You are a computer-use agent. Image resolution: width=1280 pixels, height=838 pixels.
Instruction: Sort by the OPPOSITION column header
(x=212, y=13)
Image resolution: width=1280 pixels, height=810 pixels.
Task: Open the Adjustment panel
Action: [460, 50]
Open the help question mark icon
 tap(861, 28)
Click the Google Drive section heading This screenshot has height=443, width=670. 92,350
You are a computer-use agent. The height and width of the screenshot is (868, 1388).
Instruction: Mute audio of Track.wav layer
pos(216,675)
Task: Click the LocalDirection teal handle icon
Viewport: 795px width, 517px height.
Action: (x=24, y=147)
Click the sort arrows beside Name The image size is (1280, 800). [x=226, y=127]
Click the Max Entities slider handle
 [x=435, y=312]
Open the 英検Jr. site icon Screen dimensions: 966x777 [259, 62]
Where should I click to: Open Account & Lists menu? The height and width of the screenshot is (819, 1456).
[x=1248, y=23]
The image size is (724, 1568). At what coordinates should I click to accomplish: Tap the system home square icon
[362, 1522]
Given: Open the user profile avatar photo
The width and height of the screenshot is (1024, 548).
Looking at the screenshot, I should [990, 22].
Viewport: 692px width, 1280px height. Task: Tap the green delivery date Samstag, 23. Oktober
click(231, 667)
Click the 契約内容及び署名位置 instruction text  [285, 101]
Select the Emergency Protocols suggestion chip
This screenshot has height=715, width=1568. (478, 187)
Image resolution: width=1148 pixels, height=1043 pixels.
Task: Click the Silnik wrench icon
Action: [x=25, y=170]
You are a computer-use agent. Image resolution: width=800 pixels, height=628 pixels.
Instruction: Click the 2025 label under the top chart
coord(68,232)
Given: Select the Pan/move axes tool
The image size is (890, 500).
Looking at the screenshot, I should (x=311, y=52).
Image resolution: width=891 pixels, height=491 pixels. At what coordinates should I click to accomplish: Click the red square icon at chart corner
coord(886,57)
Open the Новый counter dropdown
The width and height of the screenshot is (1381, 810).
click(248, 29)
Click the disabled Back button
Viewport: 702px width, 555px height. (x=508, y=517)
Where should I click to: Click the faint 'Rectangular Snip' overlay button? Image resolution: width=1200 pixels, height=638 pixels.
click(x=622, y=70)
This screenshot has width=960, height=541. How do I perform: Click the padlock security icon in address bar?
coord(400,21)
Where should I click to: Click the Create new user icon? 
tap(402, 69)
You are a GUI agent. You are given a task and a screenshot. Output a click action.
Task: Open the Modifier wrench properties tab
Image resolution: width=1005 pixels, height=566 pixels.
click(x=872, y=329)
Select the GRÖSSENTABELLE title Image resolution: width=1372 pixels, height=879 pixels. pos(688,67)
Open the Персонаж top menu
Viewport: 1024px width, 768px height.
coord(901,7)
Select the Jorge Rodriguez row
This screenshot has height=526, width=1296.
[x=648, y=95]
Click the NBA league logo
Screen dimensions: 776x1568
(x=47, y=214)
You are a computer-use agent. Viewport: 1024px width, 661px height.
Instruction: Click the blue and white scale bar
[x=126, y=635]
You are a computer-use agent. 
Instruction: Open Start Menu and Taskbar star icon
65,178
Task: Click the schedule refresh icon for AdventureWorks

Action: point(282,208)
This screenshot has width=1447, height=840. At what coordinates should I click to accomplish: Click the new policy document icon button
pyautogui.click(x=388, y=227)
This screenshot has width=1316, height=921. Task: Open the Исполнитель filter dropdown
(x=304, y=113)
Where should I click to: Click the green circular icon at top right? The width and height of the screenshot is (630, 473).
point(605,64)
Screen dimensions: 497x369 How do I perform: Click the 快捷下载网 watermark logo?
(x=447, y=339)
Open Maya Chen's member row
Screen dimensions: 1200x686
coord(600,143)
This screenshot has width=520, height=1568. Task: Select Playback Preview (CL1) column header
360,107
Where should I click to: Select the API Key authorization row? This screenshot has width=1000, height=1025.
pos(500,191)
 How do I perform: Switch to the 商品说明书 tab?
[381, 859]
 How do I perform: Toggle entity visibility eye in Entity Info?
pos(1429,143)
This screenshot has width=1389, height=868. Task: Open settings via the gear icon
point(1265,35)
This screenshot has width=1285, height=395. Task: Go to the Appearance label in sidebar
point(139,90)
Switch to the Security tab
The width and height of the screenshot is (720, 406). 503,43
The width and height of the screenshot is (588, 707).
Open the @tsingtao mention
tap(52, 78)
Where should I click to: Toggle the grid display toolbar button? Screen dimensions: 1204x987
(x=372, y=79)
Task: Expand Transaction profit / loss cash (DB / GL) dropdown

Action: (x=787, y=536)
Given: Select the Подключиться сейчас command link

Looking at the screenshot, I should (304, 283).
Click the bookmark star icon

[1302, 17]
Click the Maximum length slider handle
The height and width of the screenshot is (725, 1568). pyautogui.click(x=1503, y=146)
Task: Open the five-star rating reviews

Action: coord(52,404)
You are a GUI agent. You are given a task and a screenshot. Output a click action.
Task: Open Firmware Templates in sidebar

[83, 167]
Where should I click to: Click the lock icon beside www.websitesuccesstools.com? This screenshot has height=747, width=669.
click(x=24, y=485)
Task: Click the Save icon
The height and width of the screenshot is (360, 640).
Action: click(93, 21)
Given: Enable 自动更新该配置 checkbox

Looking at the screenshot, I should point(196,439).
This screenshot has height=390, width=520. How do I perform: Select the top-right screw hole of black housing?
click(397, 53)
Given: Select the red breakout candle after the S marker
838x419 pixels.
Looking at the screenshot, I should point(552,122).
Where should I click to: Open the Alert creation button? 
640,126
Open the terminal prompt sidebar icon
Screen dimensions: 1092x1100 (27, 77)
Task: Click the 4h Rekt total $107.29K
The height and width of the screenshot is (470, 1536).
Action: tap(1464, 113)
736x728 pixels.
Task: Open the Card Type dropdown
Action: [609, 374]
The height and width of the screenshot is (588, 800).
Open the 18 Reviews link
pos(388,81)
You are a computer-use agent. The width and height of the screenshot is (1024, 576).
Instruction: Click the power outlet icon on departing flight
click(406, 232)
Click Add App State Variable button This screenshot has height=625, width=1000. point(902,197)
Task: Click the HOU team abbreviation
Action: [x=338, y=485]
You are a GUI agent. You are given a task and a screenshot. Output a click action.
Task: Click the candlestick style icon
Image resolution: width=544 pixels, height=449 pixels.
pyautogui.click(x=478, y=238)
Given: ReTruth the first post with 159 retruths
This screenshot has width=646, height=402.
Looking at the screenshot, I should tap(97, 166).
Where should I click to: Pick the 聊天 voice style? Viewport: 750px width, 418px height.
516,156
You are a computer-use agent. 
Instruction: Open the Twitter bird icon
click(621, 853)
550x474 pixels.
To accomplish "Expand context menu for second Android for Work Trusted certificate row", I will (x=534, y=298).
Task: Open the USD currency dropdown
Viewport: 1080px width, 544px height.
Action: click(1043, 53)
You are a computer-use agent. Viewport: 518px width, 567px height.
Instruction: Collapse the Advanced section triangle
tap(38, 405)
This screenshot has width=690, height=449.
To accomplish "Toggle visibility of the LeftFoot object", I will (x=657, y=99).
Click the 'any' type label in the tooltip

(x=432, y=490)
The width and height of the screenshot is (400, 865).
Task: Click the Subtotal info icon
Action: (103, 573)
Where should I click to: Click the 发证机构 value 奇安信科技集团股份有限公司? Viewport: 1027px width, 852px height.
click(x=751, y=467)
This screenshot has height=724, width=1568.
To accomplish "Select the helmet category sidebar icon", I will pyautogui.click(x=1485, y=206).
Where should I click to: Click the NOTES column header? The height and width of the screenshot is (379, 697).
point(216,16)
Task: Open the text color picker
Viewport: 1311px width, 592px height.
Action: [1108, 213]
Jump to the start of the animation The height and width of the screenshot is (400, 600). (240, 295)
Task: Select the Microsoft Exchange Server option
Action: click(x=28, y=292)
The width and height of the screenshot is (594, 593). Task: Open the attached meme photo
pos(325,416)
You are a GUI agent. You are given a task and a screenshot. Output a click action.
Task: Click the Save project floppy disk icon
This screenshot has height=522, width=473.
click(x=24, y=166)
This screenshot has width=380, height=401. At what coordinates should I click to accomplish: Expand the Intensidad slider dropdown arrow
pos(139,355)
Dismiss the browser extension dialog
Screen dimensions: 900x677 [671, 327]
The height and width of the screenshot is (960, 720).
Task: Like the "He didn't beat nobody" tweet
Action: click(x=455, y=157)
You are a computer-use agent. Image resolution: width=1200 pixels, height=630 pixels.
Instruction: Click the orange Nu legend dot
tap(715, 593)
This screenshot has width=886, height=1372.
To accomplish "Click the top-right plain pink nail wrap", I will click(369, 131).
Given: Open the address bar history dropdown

◆ ◆ ◆ ◆ ◆

*TASK*
Above are the entries. Quote exactly the lines from the one bearing "Given: Open the user profile avatar photo" through the one bearing "Select the Jorge Rodriguez row".

*ANSWER SECTION*
Given: Open the user profile avatar photo
The width and height of the screenshot is (1024, 548).
Looking at the screenshot, I should [990, 22].
Viewport: 692px width, 1280px height. Task: Tap the green delivery date Samstag, 23. Oktober
click(231, 667)
Click the 契約内容及び署名位置 instruction text  [285, 101]
Select the Emergency Protocols suggestion chip
This screenshot has height=715, width=1568. (478, 187)
Image resolution: width=1148 pixels, height=1043 pixels.
Task: Click the Silnik wrench icon
Action: [x=25, y=170]
You are a computer-use agent. Image resolution: width=800 pixels, height=628 pixels.
Instruction: Click the 2025 label under the top chart
coord(68,232)
Given: Select the Pan/move axes tool
The image size is (890, 500).
Looking at the screenshot, I should (x=311, y=52).
Image resolution: width=891 pixels, height=491 pixels. At what coordinates should I click to accomplish: Click the red square icon at chart corner
coord(886,57)
Open the Новый counter dropdown
The width and height of the screenshot is (1381, 810).
click(248, 29)
Click the disabled Back button
Viewport: 702px width, 555px height. (x=508, y=517)
Where should I click to: Click the faint 'Rectangular Snip' overlay button? Image resolution: width=1200 pixels, height=638 pixels.
click(x=622, y=70)
This screenshot has width=960, height=541. How do I perform: Click the padlock security icon in address bar?
coord(400,21)
Where should I click to: Click the Create new user icon? 
tap(402, 69)
You are a GUI agent. You are given a task and a screenshot. Output a click action.
Task: Open the Modifier wrench properties tab
Image resolution: width=1005 pixels, height=566 pixels.
click(x=872, y=329)
Select the GRÖSSENTABELLE title Image resolution: width=1372 pixels, height=879 pixels. pos(688,67)
Open the Персонаж top menu
Viewport: 1024px width, 768px height.
coord(901,7)
Select the Jorge Rodriguez row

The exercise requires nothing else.